### REQUIRED ACTION:
For the string "computer", report how many lines in the records below contain it, and nothing more.
╭─ MATERIAL SUPPLIED
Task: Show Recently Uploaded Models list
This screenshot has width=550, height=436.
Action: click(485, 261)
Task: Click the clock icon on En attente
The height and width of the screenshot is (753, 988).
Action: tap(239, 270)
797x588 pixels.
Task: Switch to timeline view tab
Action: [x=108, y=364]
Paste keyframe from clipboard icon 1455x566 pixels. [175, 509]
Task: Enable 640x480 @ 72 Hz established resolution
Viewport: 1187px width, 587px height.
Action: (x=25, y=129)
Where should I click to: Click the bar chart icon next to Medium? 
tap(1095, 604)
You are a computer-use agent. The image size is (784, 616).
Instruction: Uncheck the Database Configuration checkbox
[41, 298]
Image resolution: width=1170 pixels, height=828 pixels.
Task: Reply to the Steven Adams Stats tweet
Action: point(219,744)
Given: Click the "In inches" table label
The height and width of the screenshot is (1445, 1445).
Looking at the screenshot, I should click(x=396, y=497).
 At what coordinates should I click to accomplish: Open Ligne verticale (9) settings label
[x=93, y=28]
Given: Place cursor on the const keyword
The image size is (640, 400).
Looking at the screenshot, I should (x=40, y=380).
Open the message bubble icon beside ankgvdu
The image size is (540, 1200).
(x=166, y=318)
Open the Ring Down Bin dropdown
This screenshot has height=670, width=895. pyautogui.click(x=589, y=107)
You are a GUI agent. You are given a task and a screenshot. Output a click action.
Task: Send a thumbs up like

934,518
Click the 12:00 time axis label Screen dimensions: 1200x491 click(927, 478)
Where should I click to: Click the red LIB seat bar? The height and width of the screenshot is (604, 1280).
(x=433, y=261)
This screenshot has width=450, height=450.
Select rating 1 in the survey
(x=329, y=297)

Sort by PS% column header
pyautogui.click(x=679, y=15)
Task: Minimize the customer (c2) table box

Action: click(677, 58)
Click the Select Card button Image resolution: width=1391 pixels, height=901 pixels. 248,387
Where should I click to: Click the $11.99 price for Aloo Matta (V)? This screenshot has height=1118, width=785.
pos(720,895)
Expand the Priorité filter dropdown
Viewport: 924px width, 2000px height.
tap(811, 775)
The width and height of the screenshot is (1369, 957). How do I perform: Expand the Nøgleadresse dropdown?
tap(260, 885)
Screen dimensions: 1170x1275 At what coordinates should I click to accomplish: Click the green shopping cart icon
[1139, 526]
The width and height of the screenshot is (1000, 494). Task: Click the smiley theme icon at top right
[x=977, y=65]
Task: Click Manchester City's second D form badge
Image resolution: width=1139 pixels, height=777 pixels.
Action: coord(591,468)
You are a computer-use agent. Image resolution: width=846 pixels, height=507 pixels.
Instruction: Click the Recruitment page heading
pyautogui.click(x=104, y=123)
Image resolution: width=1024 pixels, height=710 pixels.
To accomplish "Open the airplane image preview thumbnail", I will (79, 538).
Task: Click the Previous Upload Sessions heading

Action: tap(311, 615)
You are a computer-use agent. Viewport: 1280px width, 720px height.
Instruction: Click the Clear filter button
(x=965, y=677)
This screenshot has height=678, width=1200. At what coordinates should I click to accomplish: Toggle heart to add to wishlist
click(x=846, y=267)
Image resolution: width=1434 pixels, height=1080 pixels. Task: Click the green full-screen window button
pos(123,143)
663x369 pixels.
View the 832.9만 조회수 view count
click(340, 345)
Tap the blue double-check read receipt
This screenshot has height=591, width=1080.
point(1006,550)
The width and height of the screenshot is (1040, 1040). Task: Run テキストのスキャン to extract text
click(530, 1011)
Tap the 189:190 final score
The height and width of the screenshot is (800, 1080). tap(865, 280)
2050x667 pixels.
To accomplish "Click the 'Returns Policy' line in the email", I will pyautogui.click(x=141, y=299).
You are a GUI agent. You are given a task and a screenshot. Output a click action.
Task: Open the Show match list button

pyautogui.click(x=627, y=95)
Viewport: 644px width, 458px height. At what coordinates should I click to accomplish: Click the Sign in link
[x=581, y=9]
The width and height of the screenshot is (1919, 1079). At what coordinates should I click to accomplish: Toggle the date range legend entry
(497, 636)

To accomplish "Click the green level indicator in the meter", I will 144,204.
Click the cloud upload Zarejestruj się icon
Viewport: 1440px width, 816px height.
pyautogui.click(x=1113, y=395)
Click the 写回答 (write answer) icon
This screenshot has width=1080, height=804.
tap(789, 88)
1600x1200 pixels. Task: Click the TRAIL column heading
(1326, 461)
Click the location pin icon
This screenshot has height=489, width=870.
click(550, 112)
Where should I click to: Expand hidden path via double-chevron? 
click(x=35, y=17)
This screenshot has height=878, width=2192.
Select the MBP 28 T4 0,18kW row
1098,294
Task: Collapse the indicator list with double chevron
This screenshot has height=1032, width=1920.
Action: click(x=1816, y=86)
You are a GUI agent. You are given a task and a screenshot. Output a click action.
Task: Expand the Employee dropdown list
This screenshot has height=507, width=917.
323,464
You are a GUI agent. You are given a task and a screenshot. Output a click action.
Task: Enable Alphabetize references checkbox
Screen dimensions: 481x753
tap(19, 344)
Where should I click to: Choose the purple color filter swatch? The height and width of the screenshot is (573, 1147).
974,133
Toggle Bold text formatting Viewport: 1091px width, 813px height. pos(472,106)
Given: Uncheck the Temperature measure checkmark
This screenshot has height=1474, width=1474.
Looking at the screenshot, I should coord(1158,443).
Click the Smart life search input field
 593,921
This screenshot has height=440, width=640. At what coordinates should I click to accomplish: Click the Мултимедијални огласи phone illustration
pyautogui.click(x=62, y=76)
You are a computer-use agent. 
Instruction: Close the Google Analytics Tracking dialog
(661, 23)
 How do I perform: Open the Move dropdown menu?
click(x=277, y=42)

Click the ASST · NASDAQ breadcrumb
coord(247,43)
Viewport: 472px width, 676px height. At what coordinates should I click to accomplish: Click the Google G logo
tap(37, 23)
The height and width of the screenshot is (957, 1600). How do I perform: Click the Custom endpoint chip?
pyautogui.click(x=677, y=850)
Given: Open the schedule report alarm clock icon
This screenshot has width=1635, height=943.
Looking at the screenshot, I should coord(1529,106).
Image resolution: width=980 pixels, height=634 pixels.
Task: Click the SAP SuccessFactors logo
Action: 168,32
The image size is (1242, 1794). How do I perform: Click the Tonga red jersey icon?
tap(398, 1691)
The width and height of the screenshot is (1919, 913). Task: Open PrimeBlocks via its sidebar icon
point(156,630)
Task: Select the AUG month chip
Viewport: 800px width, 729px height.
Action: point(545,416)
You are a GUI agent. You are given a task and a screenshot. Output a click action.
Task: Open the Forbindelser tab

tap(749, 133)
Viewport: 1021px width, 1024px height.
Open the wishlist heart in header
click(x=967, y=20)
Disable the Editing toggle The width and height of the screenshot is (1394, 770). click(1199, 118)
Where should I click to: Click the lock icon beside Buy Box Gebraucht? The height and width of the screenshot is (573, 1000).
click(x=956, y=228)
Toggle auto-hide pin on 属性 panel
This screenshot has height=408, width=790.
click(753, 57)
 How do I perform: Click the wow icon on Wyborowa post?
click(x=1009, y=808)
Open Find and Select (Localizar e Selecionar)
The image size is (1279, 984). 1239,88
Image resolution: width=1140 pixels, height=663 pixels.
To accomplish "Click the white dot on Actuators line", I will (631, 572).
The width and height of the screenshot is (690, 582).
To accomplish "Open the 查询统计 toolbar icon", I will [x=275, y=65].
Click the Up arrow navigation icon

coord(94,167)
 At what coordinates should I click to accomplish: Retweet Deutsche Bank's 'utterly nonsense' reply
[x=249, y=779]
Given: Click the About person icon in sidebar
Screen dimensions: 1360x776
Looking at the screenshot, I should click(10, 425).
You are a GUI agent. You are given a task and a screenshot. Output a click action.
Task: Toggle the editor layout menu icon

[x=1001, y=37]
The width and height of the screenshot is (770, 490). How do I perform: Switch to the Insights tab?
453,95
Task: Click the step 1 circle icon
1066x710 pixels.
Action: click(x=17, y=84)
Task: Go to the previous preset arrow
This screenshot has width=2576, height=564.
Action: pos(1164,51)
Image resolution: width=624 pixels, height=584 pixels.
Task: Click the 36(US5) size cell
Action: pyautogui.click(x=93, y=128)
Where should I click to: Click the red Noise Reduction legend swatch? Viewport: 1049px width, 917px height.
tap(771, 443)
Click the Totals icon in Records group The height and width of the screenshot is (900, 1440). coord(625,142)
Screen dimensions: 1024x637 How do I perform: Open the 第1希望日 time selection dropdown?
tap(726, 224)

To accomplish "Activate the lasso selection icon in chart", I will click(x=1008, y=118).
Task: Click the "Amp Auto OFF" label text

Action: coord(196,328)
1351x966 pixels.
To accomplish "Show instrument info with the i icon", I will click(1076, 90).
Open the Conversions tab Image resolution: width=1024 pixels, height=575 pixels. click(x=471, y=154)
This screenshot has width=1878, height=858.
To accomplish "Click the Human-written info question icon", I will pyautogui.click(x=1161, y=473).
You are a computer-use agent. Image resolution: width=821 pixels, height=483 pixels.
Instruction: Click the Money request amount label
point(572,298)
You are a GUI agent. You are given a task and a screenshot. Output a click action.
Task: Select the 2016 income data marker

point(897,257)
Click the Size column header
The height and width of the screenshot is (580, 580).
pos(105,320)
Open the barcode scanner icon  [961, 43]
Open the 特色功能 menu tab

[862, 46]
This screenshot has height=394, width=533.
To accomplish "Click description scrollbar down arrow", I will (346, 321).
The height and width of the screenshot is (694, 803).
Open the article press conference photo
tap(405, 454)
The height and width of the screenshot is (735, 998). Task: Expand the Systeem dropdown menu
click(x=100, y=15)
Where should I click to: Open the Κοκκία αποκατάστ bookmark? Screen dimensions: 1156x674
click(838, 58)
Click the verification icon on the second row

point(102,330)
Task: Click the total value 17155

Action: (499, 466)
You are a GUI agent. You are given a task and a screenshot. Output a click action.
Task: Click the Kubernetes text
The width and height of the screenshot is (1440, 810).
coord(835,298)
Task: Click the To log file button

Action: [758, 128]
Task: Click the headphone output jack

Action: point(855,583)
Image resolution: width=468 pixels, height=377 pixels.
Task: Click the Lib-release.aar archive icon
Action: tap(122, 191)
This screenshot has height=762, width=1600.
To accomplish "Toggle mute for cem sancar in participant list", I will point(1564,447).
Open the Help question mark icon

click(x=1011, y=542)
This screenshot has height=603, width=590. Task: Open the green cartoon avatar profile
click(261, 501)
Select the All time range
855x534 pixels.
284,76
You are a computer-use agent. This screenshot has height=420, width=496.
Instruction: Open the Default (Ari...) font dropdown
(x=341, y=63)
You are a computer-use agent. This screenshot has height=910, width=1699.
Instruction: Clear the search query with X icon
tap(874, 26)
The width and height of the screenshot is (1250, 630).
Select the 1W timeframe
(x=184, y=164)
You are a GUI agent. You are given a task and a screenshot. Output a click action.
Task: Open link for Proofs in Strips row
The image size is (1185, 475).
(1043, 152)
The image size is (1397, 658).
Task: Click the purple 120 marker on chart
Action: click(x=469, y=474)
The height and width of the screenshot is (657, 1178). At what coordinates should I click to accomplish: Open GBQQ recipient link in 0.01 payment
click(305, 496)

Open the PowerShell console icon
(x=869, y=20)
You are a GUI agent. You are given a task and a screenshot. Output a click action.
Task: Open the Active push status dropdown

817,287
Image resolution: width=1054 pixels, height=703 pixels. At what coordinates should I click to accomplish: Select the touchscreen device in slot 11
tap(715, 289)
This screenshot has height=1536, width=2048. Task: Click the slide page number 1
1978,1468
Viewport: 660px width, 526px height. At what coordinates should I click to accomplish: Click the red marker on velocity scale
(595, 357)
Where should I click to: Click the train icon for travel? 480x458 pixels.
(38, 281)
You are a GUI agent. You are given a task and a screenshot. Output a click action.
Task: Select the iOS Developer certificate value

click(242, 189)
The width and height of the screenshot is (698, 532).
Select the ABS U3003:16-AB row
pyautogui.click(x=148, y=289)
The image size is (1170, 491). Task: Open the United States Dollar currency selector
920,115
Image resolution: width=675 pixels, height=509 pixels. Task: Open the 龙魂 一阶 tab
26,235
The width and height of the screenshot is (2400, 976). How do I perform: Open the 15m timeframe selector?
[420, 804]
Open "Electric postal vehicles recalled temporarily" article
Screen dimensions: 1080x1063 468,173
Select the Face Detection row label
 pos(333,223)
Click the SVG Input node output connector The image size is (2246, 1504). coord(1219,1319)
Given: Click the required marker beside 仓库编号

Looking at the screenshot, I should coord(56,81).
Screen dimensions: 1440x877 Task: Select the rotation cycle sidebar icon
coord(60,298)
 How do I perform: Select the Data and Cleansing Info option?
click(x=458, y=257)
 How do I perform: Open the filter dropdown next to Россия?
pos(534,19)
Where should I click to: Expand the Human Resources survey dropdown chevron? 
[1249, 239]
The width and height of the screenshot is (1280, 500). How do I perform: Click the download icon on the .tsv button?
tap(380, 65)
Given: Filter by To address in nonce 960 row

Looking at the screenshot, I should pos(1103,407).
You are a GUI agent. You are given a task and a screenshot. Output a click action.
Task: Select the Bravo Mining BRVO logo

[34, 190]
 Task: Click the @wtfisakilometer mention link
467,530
╰─
### TASK OUTPUT:
7